= John L. Bredemus =

John L. Bredemus (November 20, 1884 - May 8, 1946) was a track and field athlete, teacher, principal, and golf course designer from the United States. He finished second in the 1906 Amateur Athletic Union (AAU) all-around competition, won in 1908, and lost to Olympic star Jim Thorpe in 1912, but was subsequently declared champion after Thorpe's stints playing semi-professional baseball were reported and rulings determined Thorpe ineligible for the amateur status then required at AAU and Olympic competition. He graduated from Princeton University in 1912 with a degree in civil engineering and moved to New York City where he worked as a teacher. Bredemus went on to a career designing golf courses in Texas and Mexico.

Bredemus was born in Flint, Michigan. He went to Phillips Exeter Academy.

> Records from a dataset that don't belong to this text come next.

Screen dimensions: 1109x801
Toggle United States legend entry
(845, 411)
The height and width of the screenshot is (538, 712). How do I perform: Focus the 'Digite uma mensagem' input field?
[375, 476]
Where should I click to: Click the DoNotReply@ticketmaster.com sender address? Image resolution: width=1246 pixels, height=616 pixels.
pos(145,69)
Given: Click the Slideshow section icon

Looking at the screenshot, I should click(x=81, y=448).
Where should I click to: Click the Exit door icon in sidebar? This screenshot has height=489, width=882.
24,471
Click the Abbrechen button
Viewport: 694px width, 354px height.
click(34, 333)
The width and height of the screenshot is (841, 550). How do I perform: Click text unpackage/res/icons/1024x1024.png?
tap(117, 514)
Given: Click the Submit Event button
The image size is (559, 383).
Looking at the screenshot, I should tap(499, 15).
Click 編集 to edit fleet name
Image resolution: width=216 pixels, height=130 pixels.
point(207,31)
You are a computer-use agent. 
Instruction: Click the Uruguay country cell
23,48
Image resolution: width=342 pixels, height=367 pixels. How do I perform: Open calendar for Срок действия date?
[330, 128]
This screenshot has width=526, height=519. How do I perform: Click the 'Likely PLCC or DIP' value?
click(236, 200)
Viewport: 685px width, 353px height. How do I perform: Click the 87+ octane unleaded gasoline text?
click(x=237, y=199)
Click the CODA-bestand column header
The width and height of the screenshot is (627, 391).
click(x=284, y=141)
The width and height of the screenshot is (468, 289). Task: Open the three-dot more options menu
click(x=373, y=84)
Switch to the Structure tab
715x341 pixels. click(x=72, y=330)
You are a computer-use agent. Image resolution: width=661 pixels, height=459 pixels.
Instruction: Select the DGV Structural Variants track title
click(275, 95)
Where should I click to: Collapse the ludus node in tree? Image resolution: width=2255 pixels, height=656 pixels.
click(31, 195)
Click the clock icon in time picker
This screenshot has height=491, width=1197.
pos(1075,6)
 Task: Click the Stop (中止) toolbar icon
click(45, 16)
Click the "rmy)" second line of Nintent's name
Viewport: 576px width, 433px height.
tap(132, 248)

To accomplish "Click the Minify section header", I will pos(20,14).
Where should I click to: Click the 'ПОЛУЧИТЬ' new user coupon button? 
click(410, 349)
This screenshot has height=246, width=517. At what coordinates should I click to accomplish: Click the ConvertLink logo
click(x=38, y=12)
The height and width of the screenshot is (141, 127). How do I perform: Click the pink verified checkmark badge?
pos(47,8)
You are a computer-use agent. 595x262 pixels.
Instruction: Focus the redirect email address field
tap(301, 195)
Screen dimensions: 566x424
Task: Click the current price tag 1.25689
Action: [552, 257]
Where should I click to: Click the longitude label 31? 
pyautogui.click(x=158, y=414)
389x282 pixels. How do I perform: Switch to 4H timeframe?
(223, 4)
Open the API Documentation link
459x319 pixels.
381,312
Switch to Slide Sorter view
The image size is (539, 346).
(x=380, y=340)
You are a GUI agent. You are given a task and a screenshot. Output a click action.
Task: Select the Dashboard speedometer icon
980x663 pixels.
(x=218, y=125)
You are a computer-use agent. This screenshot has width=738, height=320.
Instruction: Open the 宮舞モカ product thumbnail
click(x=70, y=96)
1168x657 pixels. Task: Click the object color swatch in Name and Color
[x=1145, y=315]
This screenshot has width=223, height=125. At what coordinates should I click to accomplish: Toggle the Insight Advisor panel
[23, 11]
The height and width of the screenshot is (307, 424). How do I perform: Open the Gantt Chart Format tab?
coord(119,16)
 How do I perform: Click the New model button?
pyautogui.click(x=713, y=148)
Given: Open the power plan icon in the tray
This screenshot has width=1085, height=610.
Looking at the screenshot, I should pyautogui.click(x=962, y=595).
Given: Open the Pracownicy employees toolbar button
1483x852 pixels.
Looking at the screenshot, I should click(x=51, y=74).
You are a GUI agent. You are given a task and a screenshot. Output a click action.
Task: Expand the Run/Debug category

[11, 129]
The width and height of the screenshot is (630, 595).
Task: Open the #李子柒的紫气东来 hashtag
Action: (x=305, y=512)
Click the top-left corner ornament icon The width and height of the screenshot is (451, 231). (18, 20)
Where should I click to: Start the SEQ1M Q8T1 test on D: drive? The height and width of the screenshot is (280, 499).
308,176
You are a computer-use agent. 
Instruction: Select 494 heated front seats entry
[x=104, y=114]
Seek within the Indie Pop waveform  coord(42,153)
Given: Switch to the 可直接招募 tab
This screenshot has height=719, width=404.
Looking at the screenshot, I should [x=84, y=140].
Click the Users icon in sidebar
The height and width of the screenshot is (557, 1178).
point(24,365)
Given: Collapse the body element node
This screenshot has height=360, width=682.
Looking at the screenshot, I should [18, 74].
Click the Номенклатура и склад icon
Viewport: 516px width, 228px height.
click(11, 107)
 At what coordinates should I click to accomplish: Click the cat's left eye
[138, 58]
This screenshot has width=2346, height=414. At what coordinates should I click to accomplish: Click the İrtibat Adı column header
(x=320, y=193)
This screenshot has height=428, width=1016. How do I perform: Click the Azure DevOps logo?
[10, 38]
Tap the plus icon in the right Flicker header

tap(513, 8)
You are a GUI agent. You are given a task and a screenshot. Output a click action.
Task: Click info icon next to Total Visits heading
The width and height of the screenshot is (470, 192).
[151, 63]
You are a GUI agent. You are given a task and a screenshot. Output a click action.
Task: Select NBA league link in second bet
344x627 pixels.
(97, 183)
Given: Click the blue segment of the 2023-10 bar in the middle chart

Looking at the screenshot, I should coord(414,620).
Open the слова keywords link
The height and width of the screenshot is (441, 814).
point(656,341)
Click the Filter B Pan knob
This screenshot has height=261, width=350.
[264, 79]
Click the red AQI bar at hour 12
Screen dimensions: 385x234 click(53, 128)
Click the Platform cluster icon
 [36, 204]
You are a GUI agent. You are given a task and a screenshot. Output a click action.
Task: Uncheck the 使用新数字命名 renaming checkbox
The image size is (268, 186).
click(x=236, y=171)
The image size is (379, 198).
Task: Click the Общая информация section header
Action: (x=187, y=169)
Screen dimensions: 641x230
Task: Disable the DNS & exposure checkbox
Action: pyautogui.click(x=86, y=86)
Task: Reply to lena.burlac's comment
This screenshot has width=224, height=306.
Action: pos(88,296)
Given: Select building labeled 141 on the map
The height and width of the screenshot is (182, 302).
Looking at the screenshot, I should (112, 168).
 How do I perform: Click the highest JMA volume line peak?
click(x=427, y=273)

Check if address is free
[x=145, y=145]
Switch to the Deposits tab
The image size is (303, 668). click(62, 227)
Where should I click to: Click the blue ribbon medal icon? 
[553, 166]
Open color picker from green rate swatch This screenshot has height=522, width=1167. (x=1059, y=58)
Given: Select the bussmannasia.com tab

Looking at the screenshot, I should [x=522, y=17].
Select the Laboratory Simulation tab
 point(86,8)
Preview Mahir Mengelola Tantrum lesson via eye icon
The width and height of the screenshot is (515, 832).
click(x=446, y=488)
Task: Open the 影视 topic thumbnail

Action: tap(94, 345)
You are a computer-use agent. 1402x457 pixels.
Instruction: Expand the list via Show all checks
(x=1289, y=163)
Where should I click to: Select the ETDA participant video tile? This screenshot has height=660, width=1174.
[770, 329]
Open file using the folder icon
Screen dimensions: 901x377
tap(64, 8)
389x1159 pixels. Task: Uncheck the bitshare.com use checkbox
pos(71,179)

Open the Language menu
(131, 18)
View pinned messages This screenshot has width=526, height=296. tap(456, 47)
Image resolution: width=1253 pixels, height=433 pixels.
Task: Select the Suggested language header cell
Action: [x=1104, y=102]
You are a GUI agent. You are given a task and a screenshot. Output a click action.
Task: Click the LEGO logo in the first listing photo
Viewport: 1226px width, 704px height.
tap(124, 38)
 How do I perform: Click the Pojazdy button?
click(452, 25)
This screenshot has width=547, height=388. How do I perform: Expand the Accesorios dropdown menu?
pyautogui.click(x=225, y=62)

Bredemus moved to New York City after graduating from Princeton and learned to play golf at Van Cortlandt Park. In 1919 he moved to Texas for a job as principal. Bud Shrake wrote Bredemus into his golf themed novel Billy Boy. Bredemus was inducted into the Texas Golf Hall of Fame in 1981.

He designed Memorial Park Golf Course which hosted some golf greats and was home to the Houston Open from 1951 to 1963. He is credited with designing many other courses as well.